HHS funding aims to ensure that the state’s future citizens thrive early, seniors have access to quality and affordable health care, people with disabilities have the supports they need to contribute to their communities, and that food consumed by diners is safe. The HHS budget totals nearly $4.7 billion, making up 23 percent of the total General Fund budget. And, funding for this section of the budget is down by 8.3 percent compared to pre-recession levels (FY2007-08). The figures below highlight the top 3 ways the HHS budget is falling behind anticipated demand for services.
- Early Childhood: State funding for child development—such as early care and education—has declined dramatically (34.3 percent) since FY2007-08 even though the population of children under the age of 5 will have grown by 13,000 by the end of this fiscal year. Waitlists for child care subsidies and early childhood education have grown longer as a result of funding cuts.
- Aging and Adult Services: The state’s older population is growing fast, due to both the aging of the state’s Baby Boomer generation and in-migration of retirees. As a result, the demand for older adult services—such as in-home care and group meals, for example—is projected to increase by 24.1 percent. Yet, state funding for community-based services for senior citizens has declined by 6.6 percent since FY2007-08. **This does not include HB 5, temporary funding for group homes, because the Governor has yet to sign this piece of legislation.
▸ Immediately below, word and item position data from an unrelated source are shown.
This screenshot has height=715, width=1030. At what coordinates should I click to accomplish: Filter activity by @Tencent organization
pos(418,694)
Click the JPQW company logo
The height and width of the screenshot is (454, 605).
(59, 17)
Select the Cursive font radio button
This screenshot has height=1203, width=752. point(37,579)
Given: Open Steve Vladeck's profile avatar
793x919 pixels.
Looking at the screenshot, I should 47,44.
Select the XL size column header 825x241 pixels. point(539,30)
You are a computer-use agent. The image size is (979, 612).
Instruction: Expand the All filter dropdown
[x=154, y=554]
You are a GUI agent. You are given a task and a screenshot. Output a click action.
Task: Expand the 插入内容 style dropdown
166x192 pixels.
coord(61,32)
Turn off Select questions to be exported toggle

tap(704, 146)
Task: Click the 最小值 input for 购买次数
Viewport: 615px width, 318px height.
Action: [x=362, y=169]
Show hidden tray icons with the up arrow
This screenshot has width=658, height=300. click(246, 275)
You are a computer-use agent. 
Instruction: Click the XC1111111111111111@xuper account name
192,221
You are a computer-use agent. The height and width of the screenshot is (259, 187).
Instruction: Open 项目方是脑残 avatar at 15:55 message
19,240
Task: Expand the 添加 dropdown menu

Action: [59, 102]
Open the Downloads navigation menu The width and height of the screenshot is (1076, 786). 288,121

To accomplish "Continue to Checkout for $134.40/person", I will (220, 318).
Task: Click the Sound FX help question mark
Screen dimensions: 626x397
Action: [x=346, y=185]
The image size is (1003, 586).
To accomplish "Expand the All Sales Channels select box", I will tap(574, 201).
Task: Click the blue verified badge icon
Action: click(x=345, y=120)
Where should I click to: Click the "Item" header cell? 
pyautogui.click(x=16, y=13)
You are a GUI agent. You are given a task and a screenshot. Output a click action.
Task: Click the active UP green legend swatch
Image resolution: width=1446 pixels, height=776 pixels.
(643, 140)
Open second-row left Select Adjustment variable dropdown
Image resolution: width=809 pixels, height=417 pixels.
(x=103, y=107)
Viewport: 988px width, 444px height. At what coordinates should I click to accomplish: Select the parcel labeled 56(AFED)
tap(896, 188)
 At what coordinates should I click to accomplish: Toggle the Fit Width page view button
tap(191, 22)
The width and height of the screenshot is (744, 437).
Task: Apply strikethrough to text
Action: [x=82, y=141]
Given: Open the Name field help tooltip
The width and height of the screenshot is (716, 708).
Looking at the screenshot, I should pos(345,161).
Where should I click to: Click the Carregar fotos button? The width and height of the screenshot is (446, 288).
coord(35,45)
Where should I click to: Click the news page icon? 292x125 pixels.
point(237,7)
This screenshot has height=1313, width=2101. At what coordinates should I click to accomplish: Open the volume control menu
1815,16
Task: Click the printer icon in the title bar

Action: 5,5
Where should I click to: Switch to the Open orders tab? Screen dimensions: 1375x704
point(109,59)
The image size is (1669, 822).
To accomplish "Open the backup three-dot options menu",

- Medicaid: The economic downturn prompted a dramatic increase (up 27 percent) in the number of individuals who are eligible for Medicaid because need is higher when people cannot find jobs and are pushed into poverty. Yet, the state’s share of funding for Medicaid declined by 6 percent over the same time, with less federal funding to make up the difference. As we indicated in this report, the current budget—and its massive cuts to the Medicaid programs—failed to fully address the Medicaid shortfall.
It will be important to watch these three major areas of the HHS budget. It will also be worth keeping an eye on the mental health section of the HHS budget. Per his State of the State Address, Governor McCrory vowed to support improvements in the state’s mental health system and called for the re-investment in drug treatment courts and services—which currently receive no state funding. The FY2011-13 budget eliminated the $2 million appropriation that covers staffing and operational costs for these courts and the FY2012-13 budget eliminated the $2.3 million appropriation that covers drug treatment services.
Further cuts to the HHS budget will only block the pathway to ensuring that North Carolinians are healthy, safe, and able to thrive.